A violência pela via indireta em litígios com incidência da Lei Maria da Penha, por Maria Luiza Cabral e Ione Campêlo

19 de agosto, 2024 Migalhas Por Maria Luiza Cabral e Ione Campêlo

Como agressores revitimizam a mulher por meio dos filhos, funcionários e em seu ciclo social.

A Lei Maria da Penha, que neste mês completa 18 anos, foi um marco na proteção das mulheres contra a violência doméstica e familiar, estabelecendo mecanismos legais para coibir e prevenir agressões físicas, psicológicas e outras formas de abuso. No entanto, a aplicação dessas medidas, especialmente as protetivas de urgência, trouxe à tona uma nova faceta da violência doméstica: a violência indireta.

Essa forma de violência se manifesta quando o agressor, ao ser impedido de continuar a violência direta contra a vítima, busca formas alternativas de controle e manipulação, utilizando filhos, outros familiares, funcionários e o círculo social da mulher para continuar o ciclo de abuso. A violência interrompida antes de deixar marcas físicas muitas vezes abre espaço para que o agressor adote novas estratégias de perseguição e manipulação.

Após o deferimento das medidas protetivas de urgência, não é raro que esse instrumento, criado para proteger, se torne uma moeda de troca nas mãos de homens que insistem em controlar e manipular a mulher. Por meio de cobranças excessivas relativas à criação dos filhos, exposição dos filhos ao conflito, queixas sobre as dificuldades logísticas causadas pelas medidas protetivas, manipulação de babás e outros funcionários – muitas vezes utilizando comportamentos ameaçadores que exploram a relação de subordinação – e campanhas de difamação, os agressores buscam responsabilizar a mulher pelas violências que ela sofreu.

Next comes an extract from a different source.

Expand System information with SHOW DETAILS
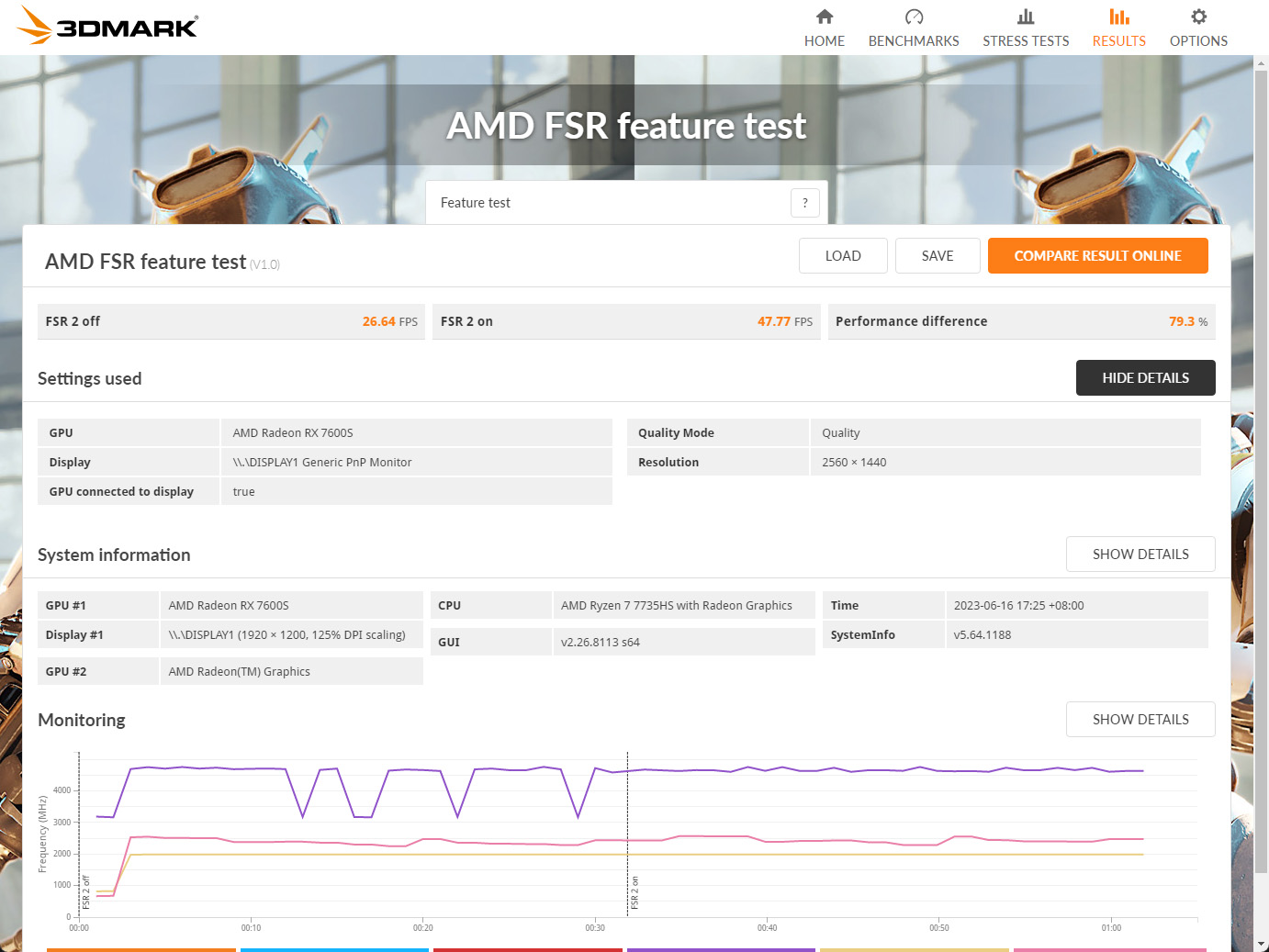Screen dimensions: 1269x952 point(1140,554)
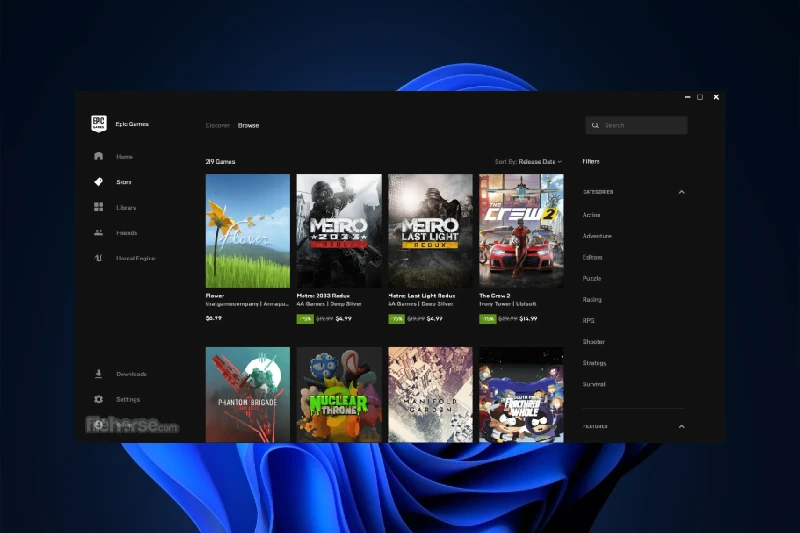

O autor da violência externaliza a culpabilização da vítima, que decidiu buscar ajuda, ao mesmo tempo em que minimiza as agressões que ele mesmo praticou. Nesse contexto, ele força o reconhecimento de sua própria vitimização e pressiona a vítima a revogar ou flexibilizar as medidas protetivas de urgência vigentes.

A pressão para “encerrar” os litígios não se restringe ao ambiente judicial, mas se estende ao círculo social e familiar da mulher. A vítima, já emocionalmente sobrecarregada, é frequentemente criticada por não ser considerada uma “boa mãe” por buscar medidas protetivas contra o pai de seus filhos, ou por não ser uma “boa dona de casa” ao delegar atividades a babás que se tornam alvo de violência. Além disso, a mulher também é vista de forma negativa por amigos e parentes, que a acusam de destruir a idealização social do relacionamento conjugal que possuía.

A assimetria de gênero é evidente. A mulher que busca proteger seus direitos é transformada em vilã, pois expõe o ciclo de violência doméstica que estava vivendo. Como mãe, ela enfrenta a ameaça de que insistir em medidas protetivas pode prejudicar a guarda ou o convívio com seus filhos, já que o agressor reforça as “dificuldades” impostas por essas medidas e promove acusações de alienação parental nos processos de família. Em muitos dos casos, o melhor interesse da criança ou adolescente é deixado de lado em favor dos desejos do agressor.